A young Andre Agassi
A young Andre Agassi
Studying sports training and skill acquisition, I often run headlong into the concept of ‘talent.’ When I suggest that athletic achievement demonstrates the extraordinary malleability of the human nervous system, the ability of our muscles to remodel, the refinement of athletes’ perceptual acuity, and even how our skeletons can be reconfigured by training, audience members often respond, ‘Yeah, but what about innate talent?’

Or, confronted by the yawning gap between elite athletes’ performances and the ability of the average person, sceptics still want to focus on the slight differences among elites athletes (for example, Jon Entine’s book Taboo), suggesting that this tiny fraction of difference is the ‘innate’ part, the ‘talent.’ I can describe the years of arduous labour that go into producing elite-level achievement, the countless hours of training and sophisticated coaching, and someone will inevitably say, ‘Okay, but some people are just inherently good at sports, aren’t they?’

But as psychologist K. Anders Ericsson said in an interview in Fast Company (cited here by Dan Peterson), ‘The traditional assumption is that people come into a professional domain, have similar experiences, and the only thing that’s different is their innate abilities. There’s little evidence to support this. With the exception of some sports, no characteristic of the brain or body constrains an individual from reaching an expert level.

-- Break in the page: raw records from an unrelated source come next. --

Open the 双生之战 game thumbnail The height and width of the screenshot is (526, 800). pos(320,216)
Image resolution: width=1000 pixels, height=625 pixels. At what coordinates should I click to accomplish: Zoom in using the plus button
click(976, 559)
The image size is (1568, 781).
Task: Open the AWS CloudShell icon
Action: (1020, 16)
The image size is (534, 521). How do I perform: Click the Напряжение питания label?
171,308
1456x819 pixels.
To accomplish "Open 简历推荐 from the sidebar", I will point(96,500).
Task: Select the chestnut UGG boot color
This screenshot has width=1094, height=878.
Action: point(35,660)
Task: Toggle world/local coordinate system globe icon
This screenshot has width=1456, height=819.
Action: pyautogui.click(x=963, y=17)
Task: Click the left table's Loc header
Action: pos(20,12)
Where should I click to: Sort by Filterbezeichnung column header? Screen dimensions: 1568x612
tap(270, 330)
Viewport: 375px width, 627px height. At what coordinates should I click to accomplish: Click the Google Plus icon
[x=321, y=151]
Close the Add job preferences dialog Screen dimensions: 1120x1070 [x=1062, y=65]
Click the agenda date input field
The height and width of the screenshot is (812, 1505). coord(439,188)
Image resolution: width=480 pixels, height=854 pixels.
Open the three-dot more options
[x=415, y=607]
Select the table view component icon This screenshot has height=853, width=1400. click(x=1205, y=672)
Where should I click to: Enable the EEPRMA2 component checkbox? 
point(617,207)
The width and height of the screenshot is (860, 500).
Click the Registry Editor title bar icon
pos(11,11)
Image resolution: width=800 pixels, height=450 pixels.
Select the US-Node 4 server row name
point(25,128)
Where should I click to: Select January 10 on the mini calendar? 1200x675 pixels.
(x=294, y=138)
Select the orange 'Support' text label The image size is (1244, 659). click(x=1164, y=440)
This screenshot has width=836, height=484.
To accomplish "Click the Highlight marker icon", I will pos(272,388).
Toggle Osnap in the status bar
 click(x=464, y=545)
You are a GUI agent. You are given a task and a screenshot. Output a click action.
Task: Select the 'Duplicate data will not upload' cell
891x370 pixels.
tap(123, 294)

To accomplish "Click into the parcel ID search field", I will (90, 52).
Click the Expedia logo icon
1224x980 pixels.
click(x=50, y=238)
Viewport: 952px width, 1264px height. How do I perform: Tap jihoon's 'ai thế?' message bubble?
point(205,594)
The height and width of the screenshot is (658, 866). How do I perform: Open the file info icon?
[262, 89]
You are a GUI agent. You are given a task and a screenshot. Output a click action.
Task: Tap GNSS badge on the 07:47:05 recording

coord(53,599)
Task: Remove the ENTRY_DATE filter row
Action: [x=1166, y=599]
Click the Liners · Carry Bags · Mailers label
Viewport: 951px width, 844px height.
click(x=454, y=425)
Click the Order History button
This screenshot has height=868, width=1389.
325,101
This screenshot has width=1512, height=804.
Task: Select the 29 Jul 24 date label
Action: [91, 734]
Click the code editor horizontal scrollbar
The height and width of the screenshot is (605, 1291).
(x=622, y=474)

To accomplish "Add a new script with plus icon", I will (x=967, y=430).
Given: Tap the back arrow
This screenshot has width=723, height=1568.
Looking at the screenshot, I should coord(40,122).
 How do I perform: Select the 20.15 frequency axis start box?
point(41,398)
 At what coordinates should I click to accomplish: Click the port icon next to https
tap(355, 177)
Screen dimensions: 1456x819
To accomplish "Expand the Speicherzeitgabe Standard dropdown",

Obviously, certain dimensions of the body can affect one’s ability to participate in a sport like basketball or sumo at an elite level, or a genetic abnormality may create an unusual wrinkle in a metabolic or even a neural process, but research like Ericsson’s suggests that these sorts of traits are likely the exception rather than the rule. That is, even if there is a genetic trait that helps some Kenyan runners to excel, or gives an individual with photographic memory, or helps a free diver to endure oxygen deprivation, these cases do not confirm the folk idea that talent is innate (and thus likely genetic).

In this post, I want consider the difference that makes a difference. That is, how the concept of talent itself actually affects the unfolding and compounding of developmental variation, helping extreme ability to emerge (and de-motivating those who don’t demonstrate early ‘promise’). Whether or not ‘talent’ exists—and I’m profoundly skeptical—believing that it does is a good foundation for exaggerating variation in skilled ability.